** Material supplied follows **

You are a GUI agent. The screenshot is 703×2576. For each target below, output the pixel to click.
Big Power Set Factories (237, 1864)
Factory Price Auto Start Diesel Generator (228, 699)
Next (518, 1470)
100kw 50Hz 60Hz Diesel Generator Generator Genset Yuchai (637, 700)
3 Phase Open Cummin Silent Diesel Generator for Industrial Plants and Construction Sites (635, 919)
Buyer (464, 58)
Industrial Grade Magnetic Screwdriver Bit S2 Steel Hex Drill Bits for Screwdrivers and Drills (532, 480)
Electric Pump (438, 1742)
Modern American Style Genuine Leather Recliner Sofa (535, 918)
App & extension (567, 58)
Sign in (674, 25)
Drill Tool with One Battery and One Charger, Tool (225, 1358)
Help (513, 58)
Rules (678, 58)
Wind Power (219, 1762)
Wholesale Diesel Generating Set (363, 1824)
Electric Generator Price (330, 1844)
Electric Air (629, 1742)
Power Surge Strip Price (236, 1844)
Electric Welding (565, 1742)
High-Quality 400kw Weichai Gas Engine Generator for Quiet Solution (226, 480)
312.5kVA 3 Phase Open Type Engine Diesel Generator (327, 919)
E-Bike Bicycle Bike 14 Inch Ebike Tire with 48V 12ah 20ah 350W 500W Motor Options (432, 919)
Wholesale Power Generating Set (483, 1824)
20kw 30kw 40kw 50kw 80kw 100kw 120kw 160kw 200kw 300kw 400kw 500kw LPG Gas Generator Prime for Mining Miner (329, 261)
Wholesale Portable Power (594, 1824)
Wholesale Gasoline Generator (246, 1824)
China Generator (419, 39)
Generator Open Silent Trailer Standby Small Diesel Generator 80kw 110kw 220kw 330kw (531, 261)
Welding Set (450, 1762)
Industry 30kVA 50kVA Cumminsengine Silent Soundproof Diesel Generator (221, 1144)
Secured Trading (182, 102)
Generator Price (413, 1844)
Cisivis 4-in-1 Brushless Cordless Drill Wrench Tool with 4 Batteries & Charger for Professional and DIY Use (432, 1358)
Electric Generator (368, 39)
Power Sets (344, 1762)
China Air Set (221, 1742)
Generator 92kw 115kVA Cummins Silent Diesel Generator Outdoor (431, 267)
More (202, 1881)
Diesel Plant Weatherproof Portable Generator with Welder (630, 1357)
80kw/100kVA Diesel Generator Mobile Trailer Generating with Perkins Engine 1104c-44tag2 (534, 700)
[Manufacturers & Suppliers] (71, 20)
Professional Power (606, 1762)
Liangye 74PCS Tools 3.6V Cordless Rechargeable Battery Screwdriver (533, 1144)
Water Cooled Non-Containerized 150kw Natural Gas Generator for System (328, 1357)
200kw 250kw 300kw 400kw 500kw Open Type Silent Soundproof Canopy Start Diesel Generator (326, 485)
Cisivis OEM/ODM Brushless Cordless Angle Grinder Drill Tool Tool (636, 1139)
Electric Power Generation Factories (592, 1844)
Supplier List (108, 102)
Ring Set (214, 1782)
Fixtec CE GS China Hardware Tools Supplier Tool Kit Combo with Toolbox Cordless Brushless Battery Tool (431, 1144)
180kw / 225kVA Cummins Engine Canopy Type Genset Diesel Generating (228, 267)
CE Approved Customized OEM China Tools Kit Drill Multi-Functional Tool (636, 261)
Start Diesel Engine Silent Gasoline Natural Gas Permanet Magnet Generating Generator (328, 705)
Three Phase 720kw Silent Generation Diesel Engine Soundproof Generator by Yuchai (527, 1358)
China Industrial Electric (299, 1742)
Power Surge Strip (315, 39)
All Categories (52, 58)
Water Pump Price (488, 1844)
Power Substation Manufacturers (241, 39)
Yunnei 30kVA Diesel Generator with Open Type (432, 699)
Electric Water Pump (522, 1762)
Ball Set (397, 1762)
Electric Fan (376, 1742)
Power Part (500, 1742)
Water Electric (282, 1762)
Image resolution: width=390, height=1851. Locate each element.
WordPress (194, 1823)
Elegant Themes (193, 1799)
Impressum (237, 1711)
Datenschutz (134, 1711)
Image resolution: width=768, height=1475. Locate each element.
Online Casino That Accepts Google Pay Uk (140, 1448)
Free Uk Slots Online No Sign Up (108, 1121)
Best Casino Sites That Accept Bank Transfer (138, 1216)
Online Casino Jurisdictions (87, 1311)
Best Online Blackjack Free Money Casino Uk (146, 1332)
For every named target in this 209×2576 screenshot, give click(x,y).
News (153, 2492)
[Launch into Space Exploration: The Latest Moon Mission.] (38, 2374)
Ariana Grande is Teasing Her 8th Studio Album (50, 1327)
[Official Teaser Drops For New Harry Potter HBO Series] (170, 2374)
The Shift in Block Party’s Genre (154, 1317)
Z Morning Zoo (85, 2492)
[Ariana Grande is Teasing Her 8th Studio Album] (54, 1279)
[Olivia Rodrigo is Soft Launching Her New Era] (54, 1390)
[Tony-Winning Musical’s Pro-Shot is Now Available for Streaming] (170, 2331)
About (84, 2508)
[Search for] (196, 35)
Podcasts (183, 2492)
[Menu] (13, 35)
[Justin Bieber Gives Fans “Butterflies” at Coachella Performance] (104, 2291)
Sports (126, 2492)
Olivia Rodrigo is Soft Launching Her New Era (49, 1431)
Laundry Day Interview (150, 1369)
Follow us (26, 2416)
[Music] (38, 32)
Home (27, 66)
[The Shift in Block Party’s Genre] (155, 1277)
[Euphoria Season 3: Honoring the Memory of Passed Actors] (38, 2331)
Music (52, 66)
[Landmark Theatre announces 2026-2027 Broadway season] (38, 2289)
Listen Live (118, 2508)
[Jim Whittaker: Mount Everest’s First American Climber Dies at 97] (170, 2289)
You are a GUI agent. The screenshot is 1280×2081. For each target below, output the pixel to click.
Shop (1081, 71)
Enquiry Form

** End of Material supplied **

** What to do **
Only an exact transcription of all the entries will do.

** Solution below **
You are a GUI agent. The screenshot is 703×2576. For each target below, output the pixel to click.
Big Power Set Factories (237, 1864)
Factory Price Auto Start Diesel Generator (228, 699)
Next (518, 1470)
100kw 50Hz 60Hz Diesel Generator Generator Genset Yuchai (637, 700)
3 Phase Open Cummin Silent Diesel Generator for Industrial Plants and Construction Sites (635, 919)
Buyer (464, 58)
Industrial Grade Magnetic Screwdriver Bit S2 Steel Hex Drill Bits for Screwdrivers and Drills (532, 480)
Electric Pump (438, 1742)
Modern American Style Genuine Leather Recliner Sofa (535, 918)
App & extension (567, 58)
Sign in (674, 25)
Drill Tool with One Battery and One Charger, Tool (225, 1358)
Help (513, 58)
Rules (678, 58)
Wind Power (219, 1762)
Wholesale Diesel Generating Set (363, 1824)
Electric Generator Price (330, 1844)
Electric Air (629, 1742)
Power Surge Strip Price (236, 1844)
Electric Welding (565, 1742)
High-Quality 400kw Weichai Gas Engine Generator for Quiet Solution (226, 480)
312.5kVA 3 Phase Open Type Engine Diesel Generator (327, 919)
E-Bike Bicycle Bike 14 Inch Ebike Tire with 48V 12ah 20ah 350W 500W Motor Options (432, 919)
Wholesale Power Generating Set (483, 1824)
20kw 30kw 40kw 50kw 80kw 100kw 120kw 160kw 200kw 300kw 400kw 500kw LPG Gas Generator Prime for Mining Miner (329, 261)
Wholesale Portable Power (594, 1824)
Wholesale Gasoline Generator (246, 1824)
China Generator (419, 39)
Generator Open Silent Trailer Standby Small Diesel Generator 80kw 110kw 220kw 330kw (531, 261)
Welding Set (450, 1762)
Industry 30kVA 50kVA Cumminsengine Silent Soundproof Diesel Generator (221, 1144)
Secured Trading (182, 102)
Generator Price (413, 1844)
Cisivis 4-in-1 Brushless Cordless Drill Wrench Tool with 4 Batteries & Charger for Professional and DIY Use (432, 1358)
Electric Generator (368, 39)
Power Sets (344, 1762)
China Air Set (221, 1742)
Generator 92kw 115kVA Cummins Silent Diesel Generator Outdoor (431, 267)
More (202, 1881)
Diesel Plant Weatherproof Portable Generator with Welder (630, 1357)
80kw/100kVA Diesel Generator Mobile Trailer Generating with Perkins Engine 1104c-44tag2 (534, 700)
[Manufacturers & Suppliers] (71, 20)
Professional Power (606, 1762)
Liangye 74PCS Tools 3.6V Cordless Rechargeable Battery Screwdriver (533, 1144)
Water Cooled Non-Containerized 150kw Natural Gas Generator for System (328, 1357)
200kw 250kw 300kw 400kw 500kw Open Type Silent Soundproof Canopy Start Diesel Generator (326, 485)
Cisivis OEM/ODM Brushless Cordless Angle Grinder Drill Tool Tool (636, 1139)
Electric Power Generation Factories (592, 1844)
Supplier List (108, 102)
Ring Set (214, 1782)
Fixtec CE GS China Hardware Tools Supplier Tool Kit Combo with Toolbox Cordless Brushless Battery Tool (431, 1144)
180kw / 225kVA Cummins Engine Canopy Type Genset Diesel Generating (228, 267)
CE Approved Customized OEM China Tools Kit Drill Multi-Functional Tool (636, 261)
Start Diesel Engine Silent Gasoline Natural Gas Permanet Magnet Generating Generator (328, 705)
Three Phase 720kw Silent Generation Diesel Engine Soundproof Generator by Yuchai (527, 1358)
China Industrial Electric (299, 1742)
Power Surge Strip (315, 39)
All Categories (52, 58)
Water Pump Price (488, 1844)
Power Substation Manufacturers (241, 39)
Yunnei 30kVA Diesel Generator with Open Type (432, 699)
Electric Water Pump (522, 1762)
Ball Set (397, 1762)
Electric Fan (376, 1742)
Power Part (500, 1742)
Water Electric (282, 1762)
Image resolution: width=390, height=1851. Locate each element.
WordPress (194, 1823)
Elegant Themes (193, 1799)
Impressum (237, 1711)
Datenschutz (134, 1711)
Image resolution: width=768, height=1475. Locate each element.
Online Casino That Accepts Google Pay Uk (140, 1448)
Free Uk Slots Online No Sign Up (108, 1121)
Best Casino Sites That Accept Bank Transfer (138, 1216)
Online Casino Jurisdictions (87, 1311)
Best Online Blackjack Free Money Casino Uk (146, 1332)
For every named target in this 209×2576 screenshot, give click(x,y).
News (153, 2492)
[Launch into Space Exploration: The Latest Moon Mission.] (38, 2374)
Ariana Grande is Teasing Her 8th Studio Album (50, 1327)
[Official Teaser Drops For New Harry Potter HBO Series] (170, 2374)
The Shift in Block Party’s Genre (154, 1317)
Z Morning Zoo (85, 2492)
[Ariana Grande is Teasing Her 8th Studio Album] (54, 1279)
[Olivia Rodrigo is Soft Launching Her New Era] (54, 1390)
[Tony-Winning Musical’s Pro-Shot is Now Available for Streaming] (170, 2331)
About (84, 2508)
[Search for] (196, 35)
Podcasts (183, 2492)
[Menu] (13, 35)
[Justin Bieber Gives Fans “Butterflies” at Coachella Performance] (104, 2291)
Sports (126, 2492)
Olivia Rodrigo is Soft Launching Her New Era (49, 1431)
Laundry Day Interview (150, 1369)
Follow us (26, 2416)
[Music] (38, 32)
Home (27, 66)
[The Shift in Block Party’s Genre] (155, 1277)
[Euphoria Season 3: Honoring the Memory of Passed Actors] (38, 2331)
Music (52, 66)
[Landmark Theatre announces 2026-2027 Broadway season] (38, 2289)
Listen Live (118, 2508)
[Jim Whittaker: Mount Everest’s First American Climber Dies at 97] (170, 2289)
You are a GUI agent. The screenshot is 1280×2081. For each target below, output the pixel to click.
Shop (1081, 71)
Enquiry Form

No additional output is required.